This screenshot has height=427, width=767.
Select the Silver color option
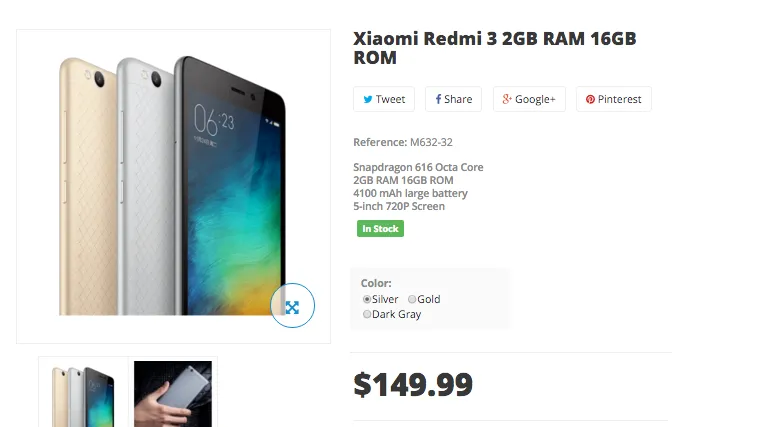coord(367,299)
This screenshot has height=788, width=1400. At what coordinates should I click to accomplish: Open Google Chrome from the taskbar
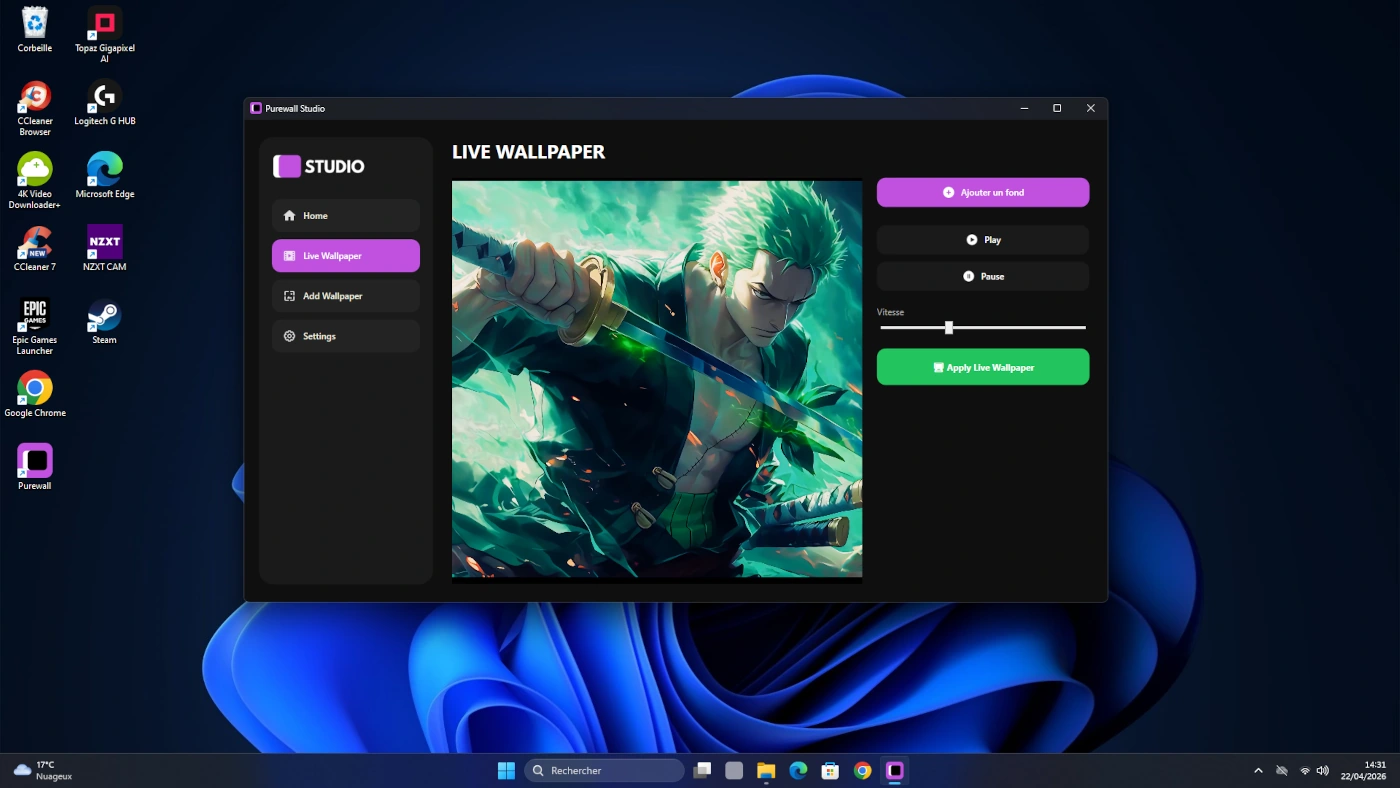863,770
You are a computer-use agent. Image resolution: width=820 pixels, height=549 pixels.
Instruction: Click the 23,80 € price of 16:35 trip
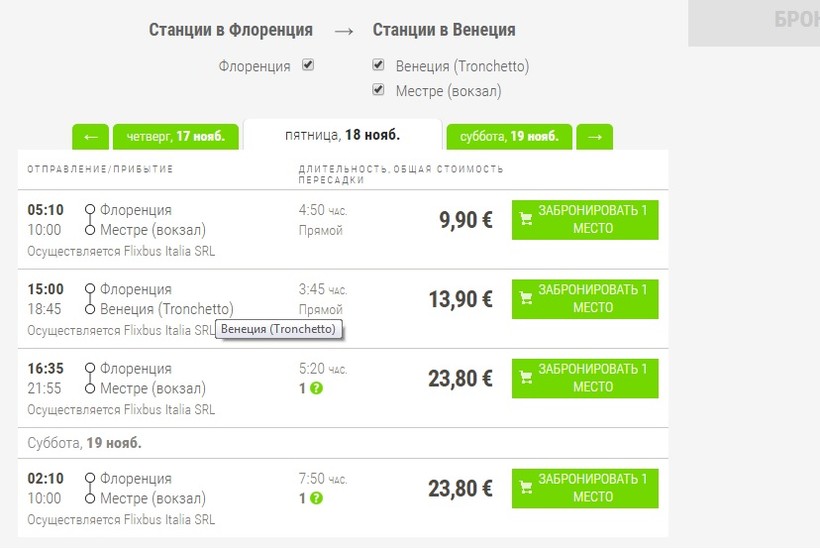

==

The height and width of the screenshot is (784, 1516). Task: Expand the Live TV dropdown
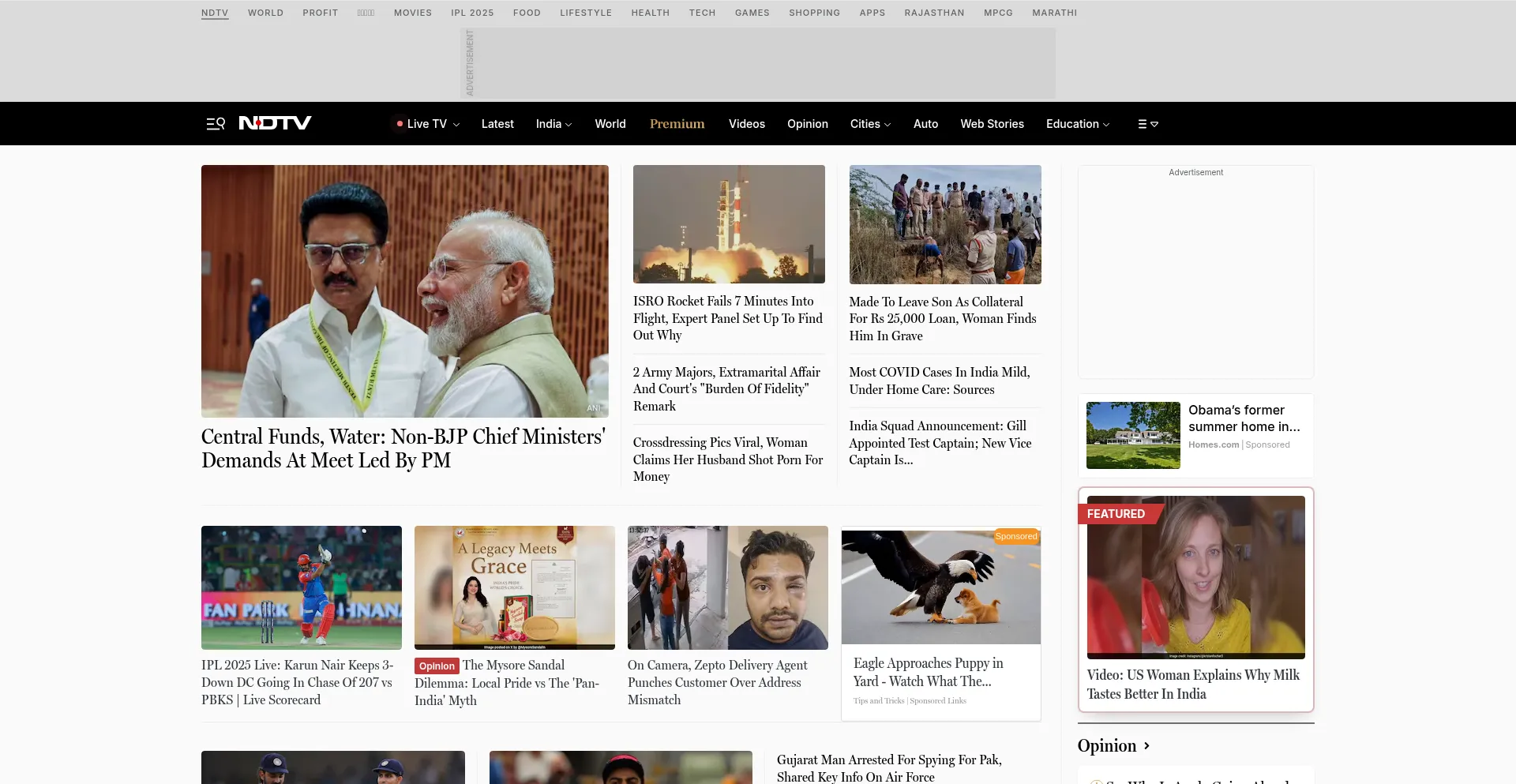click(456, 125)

Task to carry out:
For the material above, give again only the lines starting at the line that contains "This screenshot has height=788, width=1400." and ending at the line that contains "Instruction: Click the". Pictures do not belong in the copy.

Solution to this problem:
This screenshot has height=788, width=1400. At what coordinates should I click to accomplish: Open Google Chrome from the taskbar
863,770
You are a computer-use agent. Image resolution: width=820 pixels, height=549 pixels.
Instruction: Click the 23,80 € price of 16:35 trip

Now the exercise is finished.